The first site was static. Our goal with this one is to keep it more up to date and be more responsive to visitor comments and questions. We’ll have a blog where we will post new information and ideas about how to do your best in college.
While our How To Study section of the site is pretty comprehensive, many people were encouraging me to write a more detailed book in more detail. Reluctantly, I decided to do it, but I knew it had to be different.
First of all, I wanted to keep it simple. There was no way I was going to try to provide a detailed treatise on study methods. Rather, my goal was to give the students a simple set of actions and study techniques that would deliver the best results for the effort they put in with whatever time they had. Kind of the ‘80/20’ rule of study, that 20% of effort delivers 80% of the results. We really do believe that students can be more effective in how they study and we’ll show you how.
Secondly, I knew that self-help books rarely deliver on their promise. That is because nobody follows through. The author rarely provides any way to stay in touch with their readers and make sure that they stick with the program. I knew that if I was going to do this right, I had to do something more. We knew that had to include both an app and ongoing follow up.
As you read this site, you’ll notice that I put a big emphasis on managing your time and workload in college. However, I never really provided any good recommendations on the best tools to do that.
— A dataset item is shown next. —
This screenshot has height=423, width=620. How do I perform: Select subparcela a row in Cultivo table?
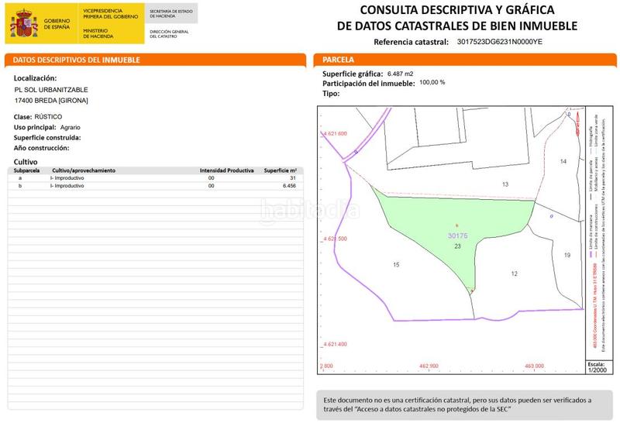[x=155, y=178]
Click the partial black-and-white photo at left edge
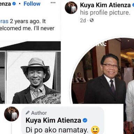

Enter Petr Placek, a recent Harvard grad who I have known for many years. When Petr graduated in 2015, he was an Assistant Project Manager on a new skyscraper being currently under construction in New York.
Petr was responsible for coordinating the endless movement of people and materials needed on a specific aspect of the project. There might be hundreds of people from many different companies and dozens of trucks dropping materials exactly when they were needed at each stage of the project. All of this had to be done in a very limited space.
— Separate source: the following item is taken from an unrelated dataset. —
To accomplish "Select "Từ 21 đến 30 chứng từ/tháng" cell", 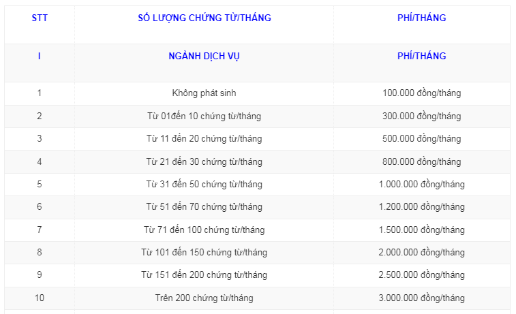I will [x=204, y=162].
Just imagine trying to get people and materials on site at exactly the right time they are needed. Everything literally builds on top of the things before it and any mistake can create endless delays that increase costs and create even more chaos. At a $1.2 billion project, the stakes are high.
What Petr noticed is that even on a project of massive size, things still worked. Never perfectly, but well enough to keep things moving. How do they do that? They do it with careful planning. They know how long things take and can make very accurate estimates on when to get started.
Petr realized that college is no different. You have a big project – a class. Completing it successfully requires you to do a whole lot of small parts in the right order and with a high degree of quality. Getting behind starts a cascade of problems that cause delays and reduce the quality of your work.
It isn’t enough to just know how much time you have. You also have to know how much time you need. We decided to create an app that would allow students to do just that. Shovel App was born. It gives students a way to simply and efficiently understand and manage their time and workload, and do it automatically all semester.
Make It A Habit
I can provide college students with college study tips and a great app. However, the thing that I asked myself was this – will students stick with it? I knew all too well from experience that most wouldn’t.
Everyone has bought apps only to stop using them within days. It’s the same with books. We have all bought some kind of self-help book hoping to help make us better in some way. Soon the book is on the shelf and we fall back to our old ways.
The Shovel Study System makes sure that doesn’t happen. We follow up relentlessly to make sure that you follow through. We give students continuous reminders, encouragement, examples, engagement, and interaction all semester long.
You’ll learn to do simple things the same way every day until you don’t even think about them. They become habits.
You’ll quickly have a system that just works. You’ll know that certain behaviors and study methods will deliver consistent and predictable results, each and every time you do them.
I knew that my How To Study book would be no different. Unless I could follow up with my readers and keep them engaged, students just wouldn’t follow through.
Shovel Is A System
I don’t want you to think that there is some secret to getting good grades in college. There isn’t. It’s about commitment, having the discipline to ruthlessly avoid distractions, and managing your time and workload in a way that you are never caught by surprise.
The methods for success are known. Our goal is to give you the awareness of the problems, give you the tool to manage your time and workload, the best practices for getting things done, and then the follow up to make sure you follow through.
Ultimately you didn’t intend to buy a book, an app, or a follow-up program. What you really bought is perfect grades, and we have to do our best to make sure you get them.